## EXCERPTED PASSAGE
------------------------------------------------------------------------

Studio album by Golden Earring
- Released: September 1980
- Studio: The Golden Earring Workshop, Zoetermeer, Netherlands
- Genre: Hard rock; pop;
- Length: 36:48
- Label: Polydor
- Producer: George Kooymans

Golden Earring chronology
| No Promises...No Debts (1979) | Prisoner of the Night (1980) | 2nd Live (1981) |

Singles from Prisoner of the Night
- "Long Blond Animal" Released: 12 September 1980; "No for an Answer" Released: November 1980;

= Prisoner of the Night =

Prisoner of the Night is the 15th studio album by Dutch hard rock band Golden Earring, released in 1980. In the US, Spain and South Africa, the album was titled Long Blond Animal. Former band member Robert Jan Stips (1974-75) again returns as a guest musician, playing synthesizer. The first single "Long Blond Animal" became a staple of their live shows, becoming one of the most played songs during their long career.

------------------------------------------------------------------------

## SUPPLIED DATA
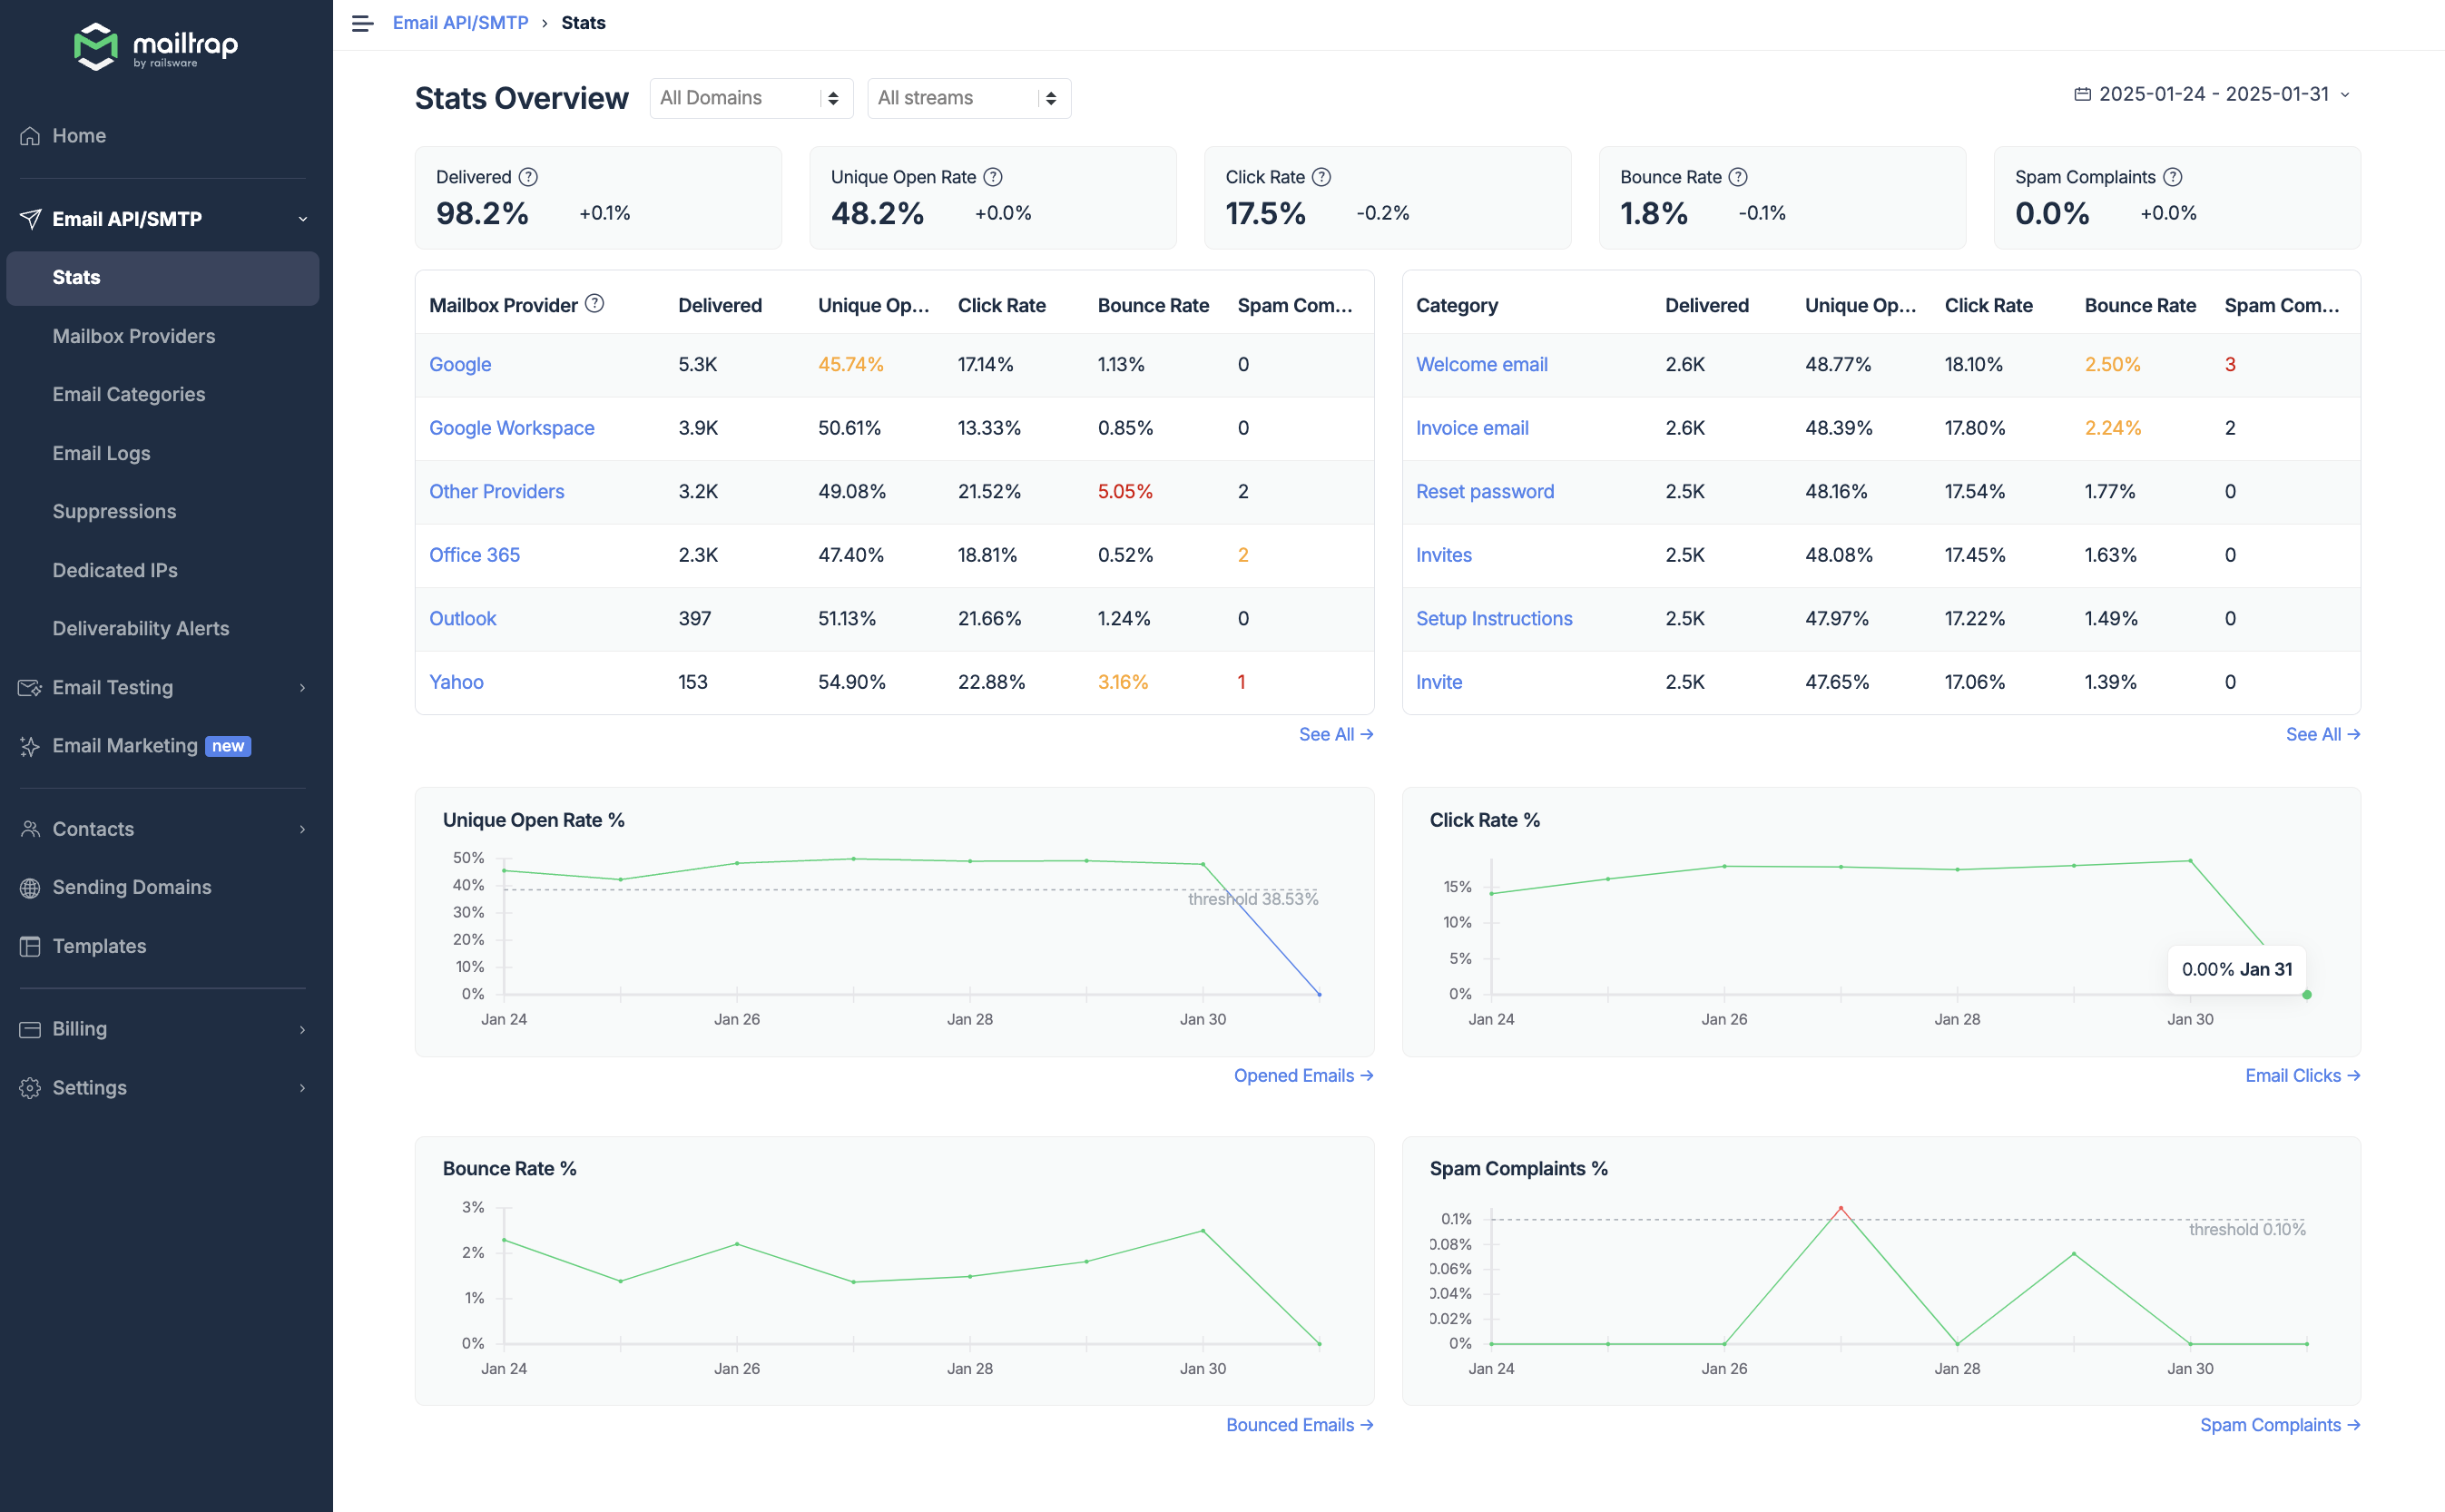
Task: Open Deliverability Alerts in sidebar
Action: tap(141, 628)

------------------------------------------------------------------------

## BRIEF 1
Transcribe part of the Prisoner of the Night album entry, beginning at the words "Singles from Prisoner" and stopping after "their long career.".
## BRIEF 2
Put this sentence from the Prisoner of the Night album entry into Spanish: "In the US, Spain and South Africa, the album was titled Long Blond Animal."
Nothing in the material is needed for this work.

## WRITTEN SOLUTION 1
Singles from Prisoner of the Night
- "Long Blond Animal" Released: 12 September 1980; "No for an Answer" Released: November 1980;

= Prisoner of the Night =

Prisoner of the Night is the 15th studio album by Dutch hard rock band Golden Earring, released in 1980. In the US, Spain and South Africa, the album was titled Long Blond Animal. Former band member Robert Jan Stips (1974-75) again returns as a guest musician, playing synthesizer. The first single "Long Blond Animal" became a staple of their live shows, becoming one of the most played songs during their long career.

## WRITTEN SOLUTION 2
En Estados Unidos, España y Sudáfrica, el álbum se tituló Long Blond Animal.